• [To do] Copy out the lines of the listing from the one containing "Instruction: Click the red" onward, through the last, without altering any.

■ ■ ■ ■ ■

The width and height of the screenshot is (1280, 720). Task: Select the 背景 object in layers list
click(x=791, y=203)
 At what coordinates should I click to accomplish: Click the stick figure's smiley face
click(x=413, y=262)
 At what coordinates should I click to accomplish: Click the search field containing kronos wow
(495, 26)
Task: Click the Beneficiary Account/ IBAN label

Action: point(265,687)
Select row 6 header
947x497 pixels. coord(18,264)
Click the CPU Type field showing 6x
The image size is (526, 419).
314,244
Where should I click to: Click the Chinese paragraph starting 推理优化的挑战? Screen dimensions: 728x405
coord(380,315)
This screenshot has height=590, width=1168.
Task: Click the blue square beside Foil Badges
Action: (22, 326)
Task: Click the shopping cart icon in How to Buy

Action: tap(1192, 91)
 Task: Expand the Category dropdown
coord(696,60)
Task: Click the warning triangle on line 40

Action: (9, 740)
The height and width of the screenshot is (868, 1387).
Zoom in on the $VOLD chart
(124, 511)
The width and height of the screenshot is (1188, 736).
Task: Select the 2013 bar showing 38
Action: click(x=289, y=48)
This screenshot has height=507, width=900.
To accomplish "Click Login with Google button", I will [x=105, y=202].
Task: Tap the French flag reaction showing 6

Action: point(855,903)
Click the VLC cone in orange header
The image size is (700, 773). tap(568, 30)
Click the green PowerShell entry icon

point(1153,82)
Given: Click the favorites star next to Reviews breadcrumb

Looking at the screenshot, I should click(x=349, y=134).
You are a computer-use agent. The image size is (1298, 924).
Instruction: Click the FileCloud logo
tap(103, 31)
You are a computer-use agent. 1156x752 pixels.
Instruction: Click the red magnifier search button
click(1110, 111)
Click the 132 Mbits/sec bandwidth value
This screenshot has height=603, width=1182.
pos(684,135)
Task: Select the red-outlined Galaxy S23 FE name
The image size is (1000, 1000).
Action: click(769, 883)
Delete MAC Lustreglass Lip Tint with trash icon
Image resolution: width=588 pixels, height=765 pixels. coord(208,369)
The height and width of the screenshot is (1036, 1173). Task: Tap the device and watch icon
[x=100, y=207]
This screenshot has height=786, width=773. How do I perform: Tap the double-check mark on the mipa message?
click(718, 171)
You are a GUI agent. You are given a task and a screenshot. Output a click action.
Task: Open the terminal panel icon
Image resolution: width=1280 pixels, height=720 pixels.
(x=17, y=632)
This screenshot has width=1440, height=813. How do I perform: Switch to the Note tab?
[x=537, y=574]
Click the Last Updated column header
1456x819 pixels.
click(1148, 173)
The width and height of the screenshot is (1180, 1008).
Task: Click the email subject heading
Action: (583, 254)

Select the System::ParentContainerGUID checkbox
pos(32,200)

■ ■ ■ ■ ■

• [Exercise answer]
Instruction: Click the red magnifier search button
click(1110, 111)
Click the 132 Mbits/sec bandwidth value
This screenshot has height=603, width=1182.
pos(684,135)
Task: Select the red-outlined Galaxy S23 FE name
The image size is (1000, 1000).
Action: click(769, 883)
Delete MAC Lustreglass Lip Tint with trash icon
Image resolution: width=588 pixels, height=765 pixels. coord(208,369)
The height and width of the screenshot is (1036, 1173). Task: Tap the device and watch icon
[x=100, y=207]
This screenshot has height=786, width=773. How do I perform: Tap the double-check mark on the mipa message?
click(718, 171)
You are a GUI agent. You are given a task and a screenshot. Output a click action.
Task: Open the terminal panel icon
Image resolution: width=1280 pixels, height=720 pixels.
(x=17, y=632)
This screenshot has width=1440, height=813. How do I perform: Switch to the Note tab?
[x=537, y=574]
Click the Last Updated column header
1456x819 pixels.
click(1148, 173)
The width and height of the screenshot is (1180, 1008).
Task: Click the email subject heading
Action: (583, 254)

Select the System::ParentContainerGUID checkbox
pos(32,200)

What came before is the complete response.